To do:
Copy each line of the entries that contains the word "computer".

Data for the task:
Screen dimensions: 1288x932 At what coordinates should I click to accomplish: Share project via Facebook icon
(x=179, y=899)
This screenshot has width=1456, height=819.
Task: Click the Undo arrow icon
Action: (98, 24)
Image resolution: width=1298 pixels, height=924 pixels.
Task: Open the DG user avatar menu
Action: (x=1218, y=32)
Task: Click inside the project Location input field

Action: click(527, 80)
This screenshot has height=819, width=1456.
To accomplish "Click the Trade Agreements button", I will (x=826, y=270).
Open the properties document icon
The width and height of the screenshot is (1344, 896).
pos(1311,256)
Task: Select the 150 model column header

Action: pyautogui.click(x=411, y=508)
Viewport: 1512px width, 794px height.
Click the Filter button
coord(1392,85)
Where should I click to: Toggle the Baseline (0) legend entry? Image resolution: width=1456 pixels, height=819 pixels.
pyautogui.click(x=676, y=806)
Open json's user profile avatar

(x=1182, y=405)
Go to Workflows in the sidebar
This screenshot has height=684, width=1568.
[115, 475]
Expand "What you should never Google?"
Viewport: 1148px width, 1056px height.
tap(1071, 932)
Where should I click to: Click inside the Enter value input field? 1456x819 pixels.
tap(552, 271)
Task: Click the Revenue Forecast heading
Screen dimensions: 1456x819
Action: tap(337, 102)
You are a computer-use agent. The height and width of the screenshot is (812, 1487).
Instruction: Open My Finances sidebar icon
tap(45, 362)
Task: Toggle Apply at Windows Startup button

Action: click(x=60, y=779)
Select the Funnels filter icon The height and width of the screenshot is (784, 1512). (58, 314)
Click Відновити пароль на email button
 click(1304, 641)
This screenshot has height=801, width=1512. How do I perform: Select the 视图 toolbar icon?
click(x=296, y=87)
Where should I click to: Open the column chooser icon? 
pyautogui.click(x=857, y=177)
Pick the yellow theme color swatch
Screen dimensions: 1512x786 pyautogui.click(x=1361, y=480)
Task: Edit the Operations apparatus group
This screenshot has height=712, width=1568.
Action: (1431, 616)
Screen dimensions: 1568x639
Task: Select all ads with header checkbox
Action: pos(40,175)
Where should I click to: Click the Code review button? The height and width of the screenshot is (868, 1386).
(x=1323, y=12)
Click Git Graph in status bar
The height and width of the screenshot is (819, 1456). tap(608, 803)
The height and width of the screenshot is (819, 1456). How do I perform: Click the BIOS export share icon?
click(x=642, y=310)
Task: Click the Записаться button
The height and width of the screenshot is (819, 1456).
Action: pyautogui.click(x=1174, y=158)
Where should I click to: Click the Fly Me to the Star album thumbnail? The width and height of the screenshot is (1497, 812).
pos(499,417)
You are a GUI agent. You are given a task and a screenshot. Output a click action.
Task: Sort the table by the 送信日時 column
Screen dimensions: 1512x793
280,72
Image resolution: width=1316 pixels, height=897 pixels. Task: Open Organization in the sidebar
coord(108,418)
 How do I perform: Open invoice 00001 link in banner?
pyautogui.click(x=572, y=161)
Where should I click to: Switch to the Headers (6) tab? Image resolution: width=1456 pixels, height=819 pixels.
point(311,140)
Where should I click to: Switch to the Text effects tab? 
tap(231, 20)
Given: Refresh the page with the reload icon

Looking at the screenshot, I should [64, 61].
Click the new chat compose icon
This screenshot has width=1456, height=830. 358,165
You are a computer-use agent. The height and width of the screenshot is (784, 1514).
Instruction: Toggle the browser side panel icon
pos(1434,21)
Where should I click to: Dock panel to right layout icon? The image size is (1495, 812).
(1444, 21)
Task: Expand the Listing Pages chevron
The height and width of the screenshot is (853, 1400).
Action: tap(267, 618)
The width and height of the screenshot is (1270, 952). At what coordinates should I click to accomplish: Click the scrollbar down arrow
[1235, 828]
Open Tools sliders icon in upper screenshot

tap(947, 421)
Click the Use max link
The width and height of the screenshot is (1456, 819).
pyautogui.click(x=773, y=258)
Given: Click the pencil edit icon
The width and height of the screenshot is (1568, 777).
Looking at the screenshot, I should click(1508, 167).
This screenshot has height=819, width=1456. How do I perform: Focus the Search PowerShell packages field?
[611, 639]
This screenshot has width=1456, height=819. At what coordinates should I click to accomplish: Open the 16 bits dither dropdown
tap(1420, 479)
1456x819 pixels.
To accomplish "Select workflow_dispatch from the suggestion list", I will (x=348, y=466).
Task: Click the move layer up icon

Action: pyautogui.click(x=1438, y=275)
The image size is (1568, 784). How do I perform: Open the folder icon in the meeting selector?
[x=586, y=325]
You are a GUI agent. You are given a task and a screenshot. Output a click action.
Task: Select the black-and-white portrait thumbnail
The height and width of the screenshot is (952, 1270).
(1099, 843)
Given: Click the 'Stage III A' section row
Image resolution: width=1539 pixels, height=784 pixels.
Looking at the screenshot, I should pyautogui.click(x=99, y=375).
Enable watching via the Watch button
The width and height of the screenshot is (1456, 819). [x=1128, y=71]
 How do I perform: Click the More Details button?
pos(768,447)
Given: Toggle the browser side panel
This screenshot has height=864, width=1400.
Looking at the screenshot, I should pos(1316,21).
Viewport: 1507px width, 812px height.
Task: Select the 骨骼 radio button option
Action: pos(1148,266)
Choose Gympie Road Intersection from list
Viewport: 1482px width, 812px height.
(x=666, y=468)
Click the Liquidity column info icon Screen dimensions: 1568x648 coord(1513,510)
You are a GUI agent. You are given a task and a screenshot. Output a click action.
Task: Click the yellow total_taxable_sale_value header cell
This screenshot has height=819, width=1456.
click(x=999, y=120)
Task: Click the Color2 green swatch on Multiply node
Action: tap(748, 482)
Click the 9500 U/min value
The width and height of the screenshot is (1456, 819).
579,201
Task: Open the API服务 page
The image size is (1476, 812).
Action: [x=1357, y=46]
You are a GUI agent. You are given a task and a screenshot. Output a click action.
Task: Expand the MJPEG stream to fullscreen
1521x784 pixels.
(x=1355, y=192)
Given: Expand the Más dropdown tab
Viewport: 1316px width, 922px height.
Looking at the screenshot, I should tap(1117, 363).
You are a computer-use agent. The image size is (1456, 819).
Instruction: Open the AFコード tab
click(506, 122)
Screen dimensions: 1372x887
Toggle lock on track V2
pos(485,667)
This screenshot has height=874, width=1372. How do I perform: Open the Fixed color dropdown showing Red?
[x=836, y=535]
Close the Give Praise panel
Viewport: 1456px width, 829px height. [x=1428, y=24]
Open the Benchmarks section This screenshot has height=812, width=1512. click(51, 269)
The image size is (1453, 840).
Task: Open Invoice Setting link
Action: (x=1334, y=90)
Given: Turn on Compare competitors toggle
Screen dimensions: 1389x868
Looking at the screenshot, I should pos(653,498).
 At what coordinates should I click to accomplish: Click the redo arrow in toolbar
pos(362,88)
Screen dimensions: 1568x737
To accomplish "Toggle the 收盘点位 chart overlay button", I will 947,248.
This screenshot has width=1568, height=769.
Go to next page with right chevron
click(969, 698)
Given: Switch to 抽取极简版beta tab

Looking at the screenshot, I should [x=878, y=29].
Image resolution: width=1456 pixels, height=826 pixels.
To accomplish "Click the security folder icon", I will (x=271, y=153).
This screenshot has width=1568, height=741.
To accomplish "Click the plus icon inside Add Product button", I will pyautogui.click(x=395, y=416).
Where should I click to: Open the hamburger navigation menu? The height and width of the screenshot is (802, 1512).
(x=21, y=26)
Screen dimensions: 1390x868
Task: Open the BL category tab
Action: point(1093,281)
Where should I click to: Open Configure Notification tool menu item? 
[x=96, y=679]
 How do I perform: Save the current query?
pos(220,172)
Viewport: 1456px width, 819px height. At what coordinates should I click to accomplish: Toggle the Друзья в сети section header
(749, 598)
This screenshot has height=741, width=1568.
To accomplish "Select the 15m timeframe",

Solved problem:
You are a computer-use agent. The height and width of the screenshot is (812, 1487).
You are a computer-use agent. The height and width of the screenshot is (784, 1514).
You are a computer-use agent. The image size is (1456, 819).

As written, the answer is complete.